Earlier this year, ML6 developed the predictive control platform Waizu that is entirely geared towards optimization of industry processes. The platform combines ML6‘s longstanding expertise in machine learning for predictive maintenance with pioneering research in the field of reinforcement learning and Google's latest technological developments in hardware and cloud. This revolutionary software was developed for industry processes and allows companies to optimize numerous processes.
Saroléa and ML6 joined forces to combine their respective know-how in electric powertrains and AI-driven process controls and applied those to the electric powertrain of the MANX7, Saroléa’s latest model. They use Google's Edge TPU, a processor that was specifically developed for artificial intelligence, and installed it on the engine itself.
"To this day, artificial intelligence is made possible by first sending all of a system’s data via the internet to the cloud. Then, based on that, models are initialized (by letting them learn) and the trained models are then sent back to the machine. Thanks to the Edge TPU, the AI (with its 'trained models') can intervene fast and more efficiently. In addition, each individual system can learn more," says Nicolas Deruytter, managing director of ML6, which works closely together with Google Cloud.

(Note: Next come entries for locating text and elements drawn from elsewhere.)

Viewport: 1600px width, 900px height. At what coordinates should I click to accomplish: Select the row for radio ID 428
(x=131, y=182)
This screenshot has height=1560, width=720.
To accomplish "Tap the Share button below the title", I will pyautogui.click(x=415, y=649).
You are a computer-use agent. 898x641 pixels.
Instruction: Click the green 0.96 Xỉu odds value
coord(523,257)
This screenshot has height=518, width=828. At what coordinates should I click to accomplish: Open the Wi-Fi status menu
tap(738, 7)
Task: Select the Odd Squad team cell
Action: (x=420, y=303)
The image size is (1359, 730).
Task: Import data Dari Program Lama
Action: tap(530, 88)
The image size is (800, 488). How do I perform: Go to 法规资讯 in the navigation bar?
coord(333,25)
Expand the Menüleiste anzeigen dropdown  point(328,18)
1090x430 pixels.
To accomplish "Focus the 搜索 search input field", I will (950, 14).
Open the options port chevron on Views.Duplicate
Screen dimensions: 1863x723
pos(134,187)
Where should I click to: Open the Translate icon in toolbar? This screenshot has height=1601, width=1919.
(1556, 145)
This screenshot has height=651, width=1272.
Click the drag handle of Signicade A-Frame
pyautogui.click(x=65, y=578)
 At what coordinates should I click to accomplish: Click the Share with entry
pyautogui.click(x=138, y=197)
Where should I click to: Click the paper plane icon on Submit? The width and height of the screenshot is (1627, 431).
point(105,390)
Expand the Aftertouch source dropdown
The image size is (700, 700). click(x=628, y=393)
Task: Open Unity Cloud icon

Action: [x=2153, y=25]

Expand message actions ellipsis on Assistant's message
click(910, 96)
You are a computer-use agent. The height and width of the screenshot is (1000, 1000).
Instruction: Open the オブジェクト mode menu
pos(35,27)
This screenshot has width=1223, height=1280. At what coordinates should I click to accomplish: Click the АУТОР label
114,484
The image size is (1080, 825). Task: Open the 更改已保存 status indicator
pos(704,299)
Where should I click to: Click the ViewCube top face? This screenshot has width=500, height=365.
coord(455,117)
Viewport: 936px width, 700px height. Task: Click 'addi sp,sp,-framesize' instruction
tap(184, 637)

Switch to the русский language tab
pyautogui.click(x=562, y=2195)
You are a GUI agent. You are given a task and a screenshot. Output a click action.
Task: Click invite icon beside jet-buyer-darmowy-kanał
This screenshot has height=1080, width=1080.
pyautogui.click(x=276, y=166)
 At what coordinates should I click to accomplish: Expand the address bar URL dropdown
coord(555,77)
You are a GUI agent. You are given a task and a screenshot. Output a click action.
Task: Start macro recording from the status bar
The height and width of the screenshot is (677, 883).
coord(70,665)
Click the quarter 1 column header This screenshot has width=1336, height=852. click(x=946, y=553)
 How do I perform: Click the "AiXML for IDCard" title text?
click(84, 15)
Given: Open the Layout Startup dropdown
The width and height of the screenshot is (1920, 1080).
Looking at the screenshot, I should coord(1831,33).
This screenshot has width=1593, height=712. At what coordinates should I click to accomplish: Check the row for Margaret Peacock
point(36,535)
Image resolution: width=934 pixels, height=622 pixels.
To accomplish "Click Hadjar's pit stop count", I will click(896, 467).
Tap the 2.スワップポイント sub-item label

"Over the past four years, we have already collected millions of data lines and developed a basic configuration based on this," says Bjorn Robbens, CEO of Saroléa. "This will quickly add up to billions and such an ongoing data feed will keep optimizing the model even more. Moreover, all motorcycles are now connected with each other via the IoT chip which means they learn from each other, so to speak. The more motorcycles and the more data we have, the better the optimization will be. Because of reinforcement learning, each engine will know exactly which settings are optimal in which situation, leading to a better performance and more autonomy."
Efficiency and lifespan
Countless parameters in a vehicle can be mapped and optimized but that would be impossible to do manually. Furthermore, data vary according to every single situation and location. How is power controlled? What temperatures are reached inside the vehicle? How is the battery managed? The chip captures and interprets. Subsequently, the software determines the best settings. This is how Saroléa and ML6 plan to focus on more autonomy, predictive maintenance and an improved battery performance.
"On the one hand, this allows to increase the vehicle’s efficiency, leading to more autonomy as a direct result. On the other hand, we also extend the battery’s lifecycle. The way in which a battery is used and charged helps determine its lifespan. If we can evolve towards a model in which the battery is charged and used in ideal circumstances, its autonomy could improve by 20 to 40% and the battery will last for years," says Bjorn Robbens.
The potential of this technological application is enormous and reaches far beyond the motorcycle world. That is why Saroléa intends to market their technology in the near future and make it available to the entire automotive sector via a platform. "Buses, trucks, bicycles, automated guided vehicles; we are looking at the bigger picture here. We want to package the technology and know-how we have built up with our partner, ML6, and offer an off-the-shelf solution to other OEM players,” concludes Bjorn Robbens.